## Work required
Please state the number of results the base OTU query is limited to in the autocomplete code excerpt.

## Text segment
═══

An autocomplete result that permits displaying the TaxonName as originally matched. Note that otu: is really only useful when displaying otus without &having_taxon_name_only=true. We don’t, for example make use of this element there.

Returns:

(Array) —

of { otu:, label_target:, otu_valid_id: }

# File 'lib/queries/otu/autocomplete.rb', line 172

def api_autocomplete_extended
  otu_queries = QUERIES.dup
  otu_queries.delete(:autocomplete_taxon_name)

  base_otus = autocomplete_base(otu_queries).limit(30)
  taxon_name_otus = autocomplete_taxon_name_extended

  r = []

  base_otus.each do |o|
    r.push({
      otu: o, # contains priority
      label_target: o
    })
  end

  taxon_name_otus.each do |o|
    r.push({
      otu: o,
      label_target: (o.label_target_taxon_name_id ? ::TaxonName.find(o.label_target_taxon_name_id) : o.taxon_name )  # is o.taxon_name true?!
    })
  end

  # Keep a unique set of otu + label (to render)
  seen = Set.new

  # The compacted result
  compact = []

  r.each do |h|
    g = h[:label_target].id.to_s + h[:label_target].class.name
    m = [ h[:otu].id, g ]
    next if seen.include?( m )
    seen << m
    compact.push h
  end

  compact.sort!{|c,d| (c[:otu].priority || 999) <=> (d[:otu].priority || 999 )}

  # TODO: Refactor to remove extra query and assignment of otu_valid_id.  This is ugly.
  otu_order = compact.collect{|d| d[:otu].id}

  # Extra query is painful.

═══

## Element and text position data
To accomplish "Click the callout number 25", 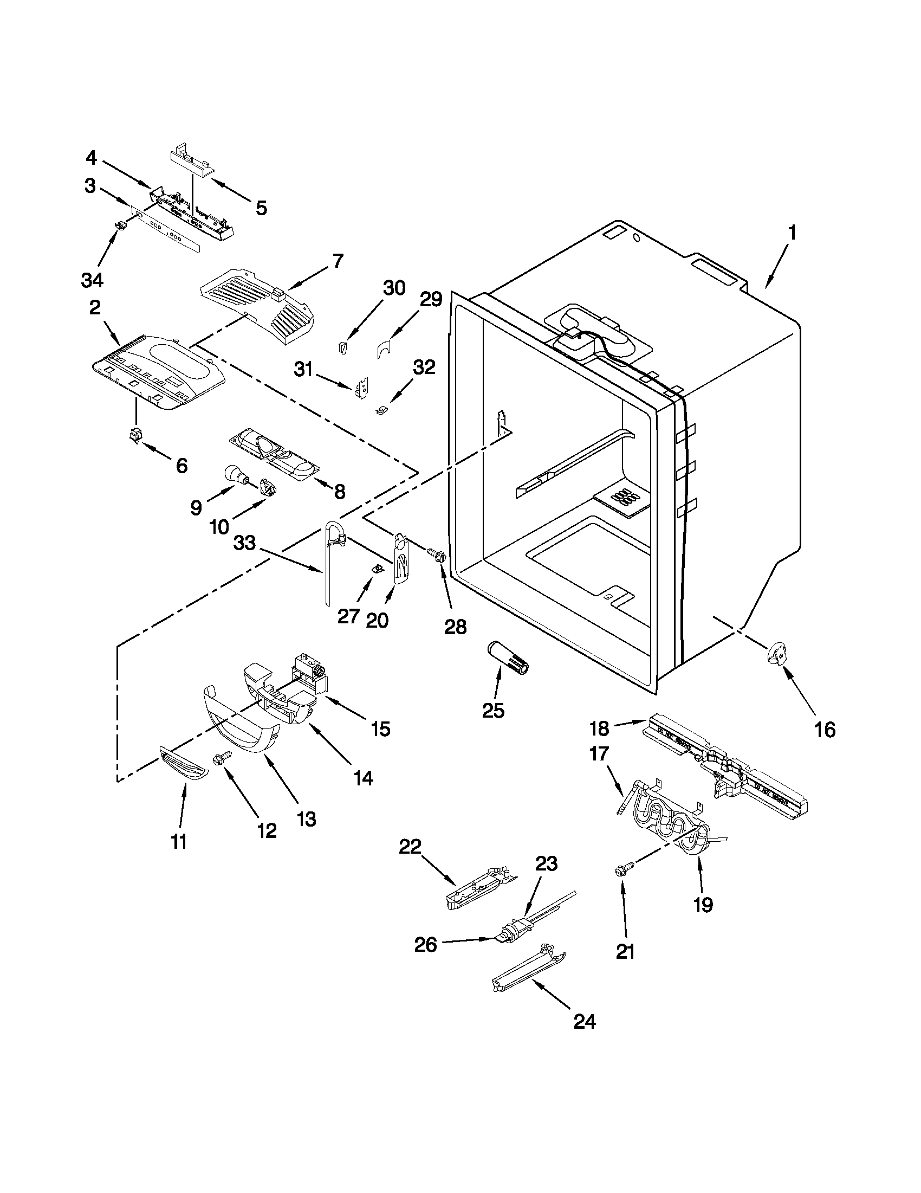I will coord(493,710).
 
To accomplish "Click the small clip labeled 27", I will coord(375,569).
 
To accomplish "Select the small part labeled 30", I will coord(342,347).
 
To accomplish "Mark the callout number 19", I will coord(703,905).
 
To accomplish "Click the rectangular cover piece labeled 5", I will coord(192,163).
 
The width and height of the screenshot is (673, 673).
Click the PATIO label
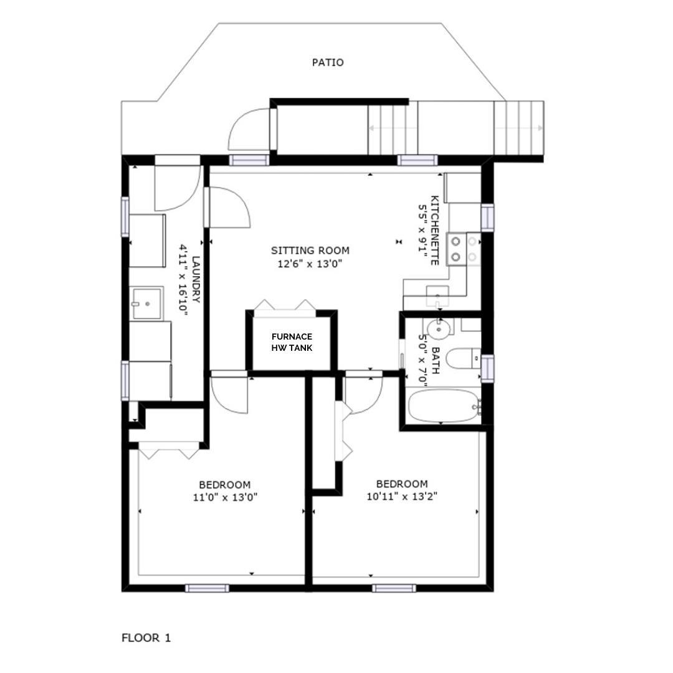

═══

## Task result
The base OTU query is limited to 30 results.